As the proprieter of a cornfield that is about to be converted into a maze, you'd like to have a computer program that can determine the left and right-hand paths along with the shortest path so that you can figure out which layout has the best chance of confounding
visitors.
Input

Input to this problem will begin with a line containing a single integer n indicating the number of mazes. Each maze will consist of one line with a width, w, and height, h (3 <= w, h <= 40), followed by h lines of w characters each that represent the maze
layout. Walls are represented by hash marks ('#'), empty space by periods ('.'), the start by an 'S' and the exit by an 'E'. 

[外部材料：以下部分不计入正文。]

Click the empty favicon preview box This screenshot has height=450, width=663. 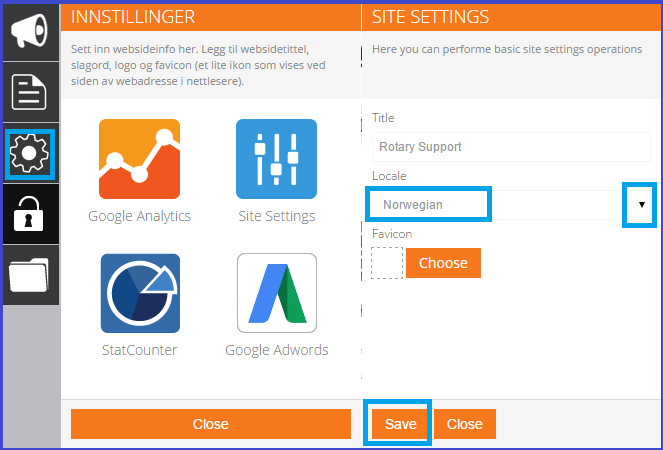point(387,263)
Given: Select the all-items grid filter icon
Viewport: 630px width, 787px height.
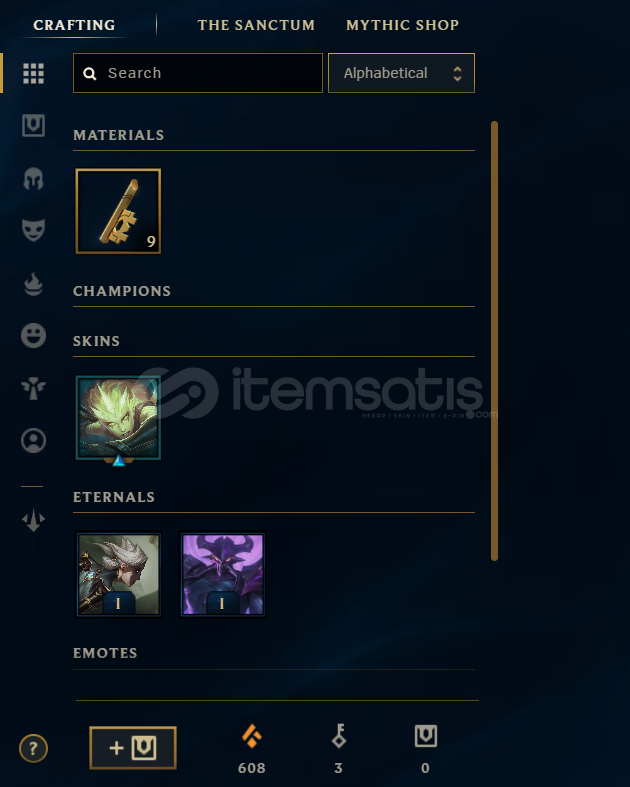Looking at the screenshot, I should click(34, 73).
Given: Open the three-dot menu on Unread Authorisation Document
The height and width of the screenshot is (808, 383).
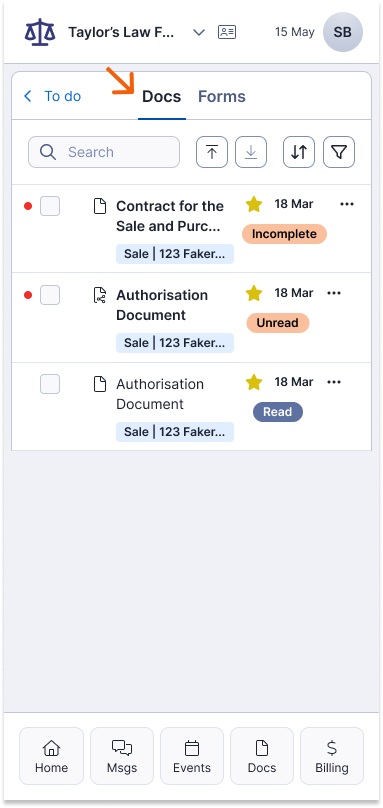Looking at the screenshot, I should coord(334,293).
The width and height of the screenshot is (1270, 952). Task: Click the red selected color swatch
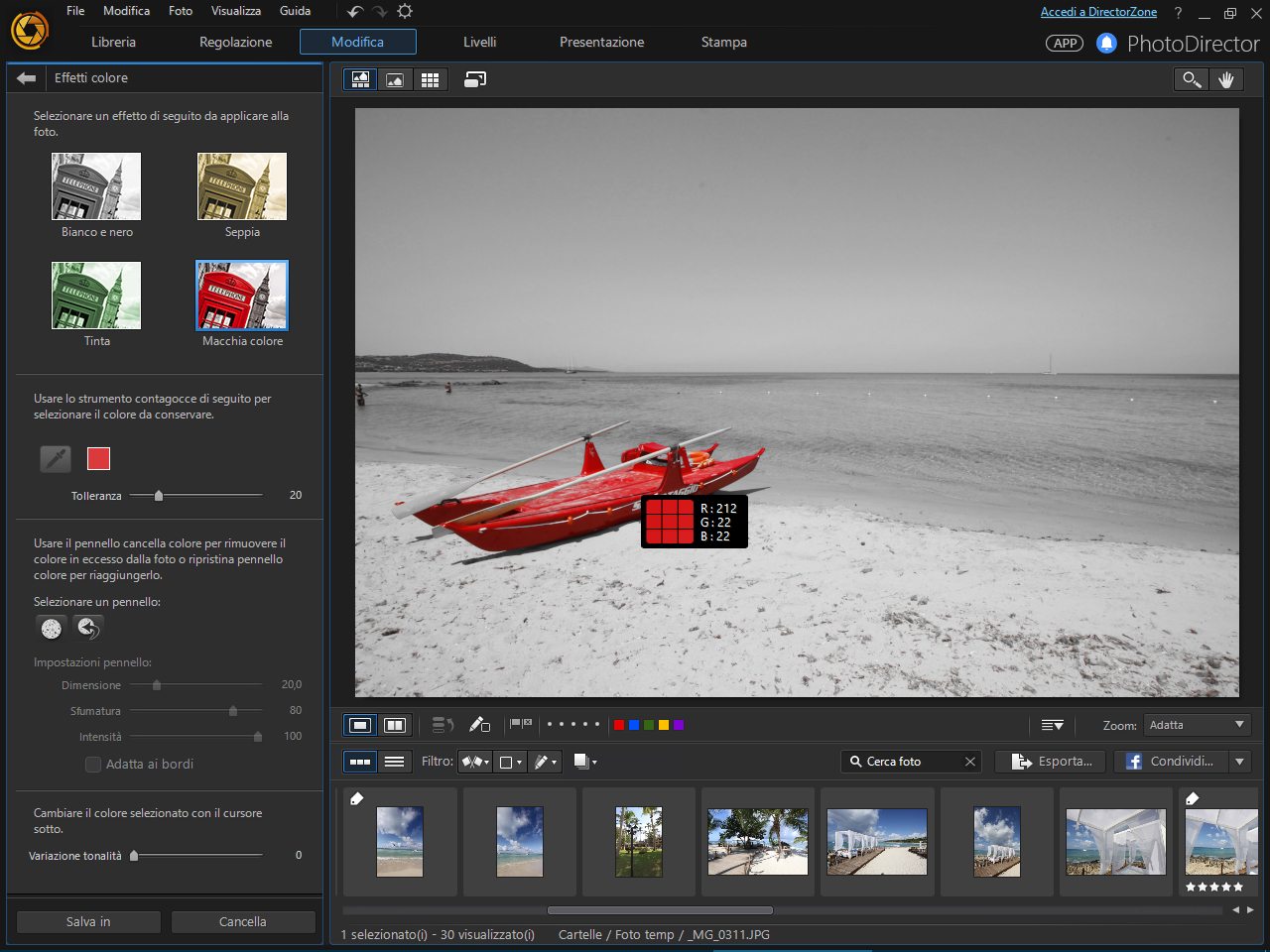(x=98, y=458)
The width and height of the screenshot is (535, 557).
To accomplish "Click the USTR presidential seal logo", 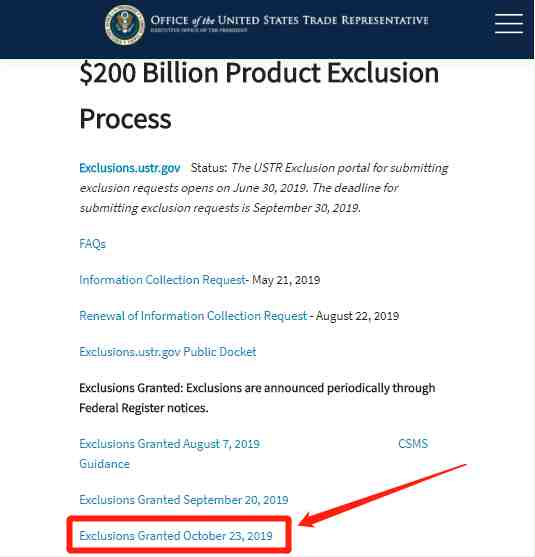I will [x=125, y=25].
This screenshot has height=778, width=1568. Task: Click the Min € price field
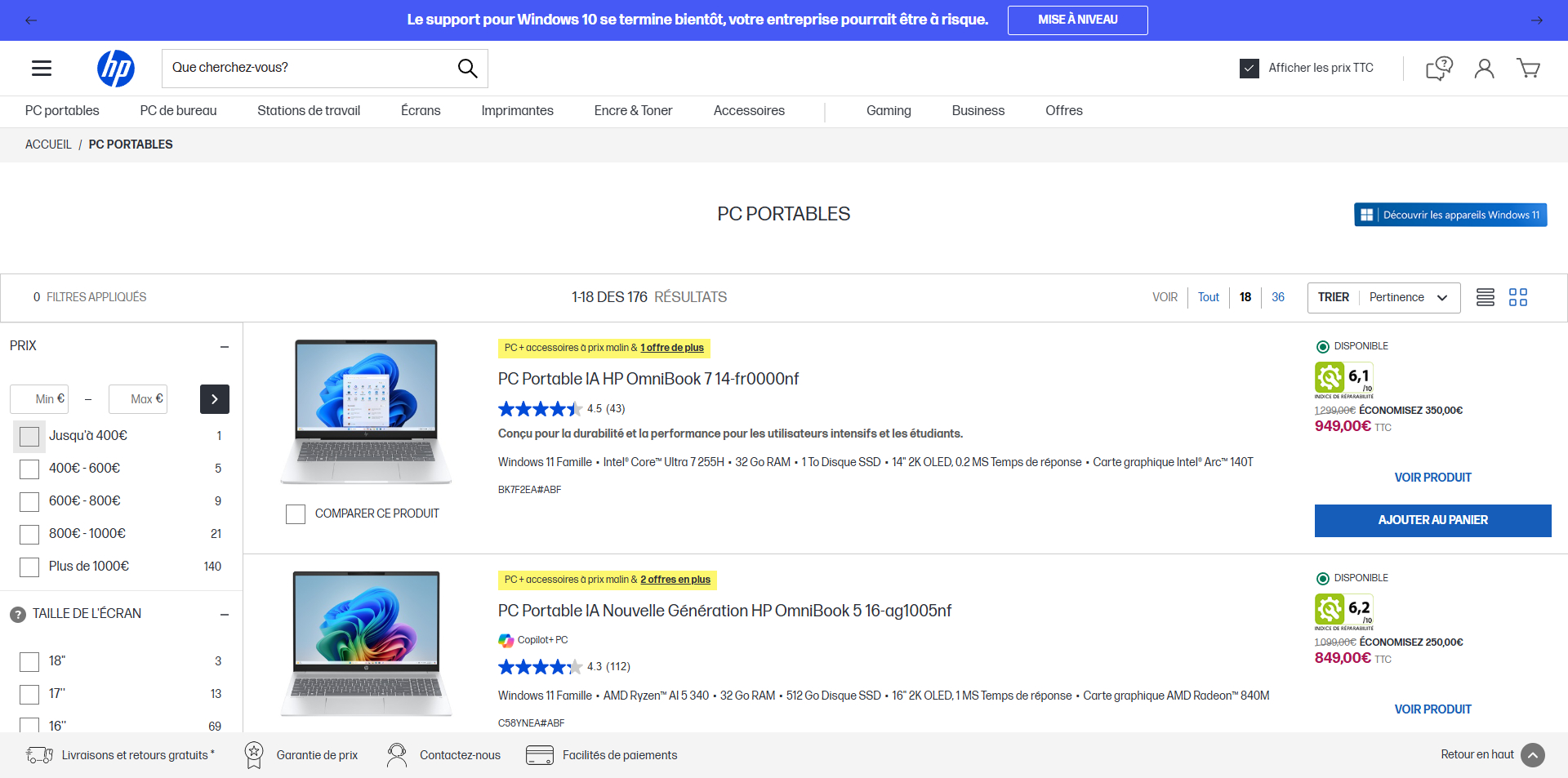pyautogui.click(x=39, y=399)
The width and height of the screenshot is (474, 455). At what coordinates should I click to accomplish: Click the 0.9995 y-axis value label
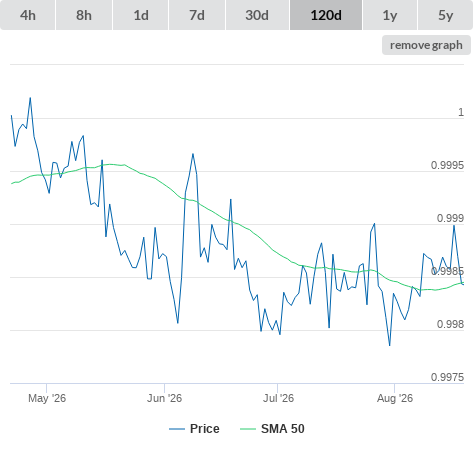tap(447, 165)
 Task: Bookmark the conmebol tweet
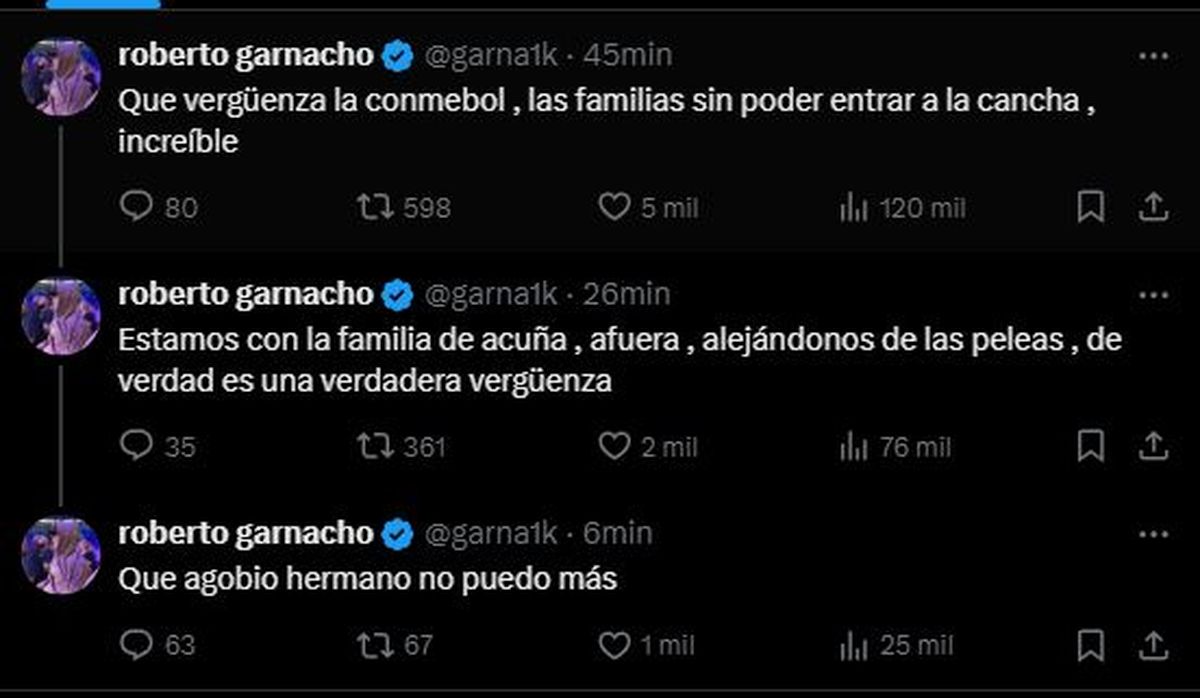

Exactly one 'S' and one 'E' will be present in the maze, and they will always be located along one of the maze edges and never in a corner. The maze will be fully enclosed by walls ('#'), with the only openings being the 'S' and 'E'. The 'S' and 'E' will also
be separated by at least one wall ('#'). 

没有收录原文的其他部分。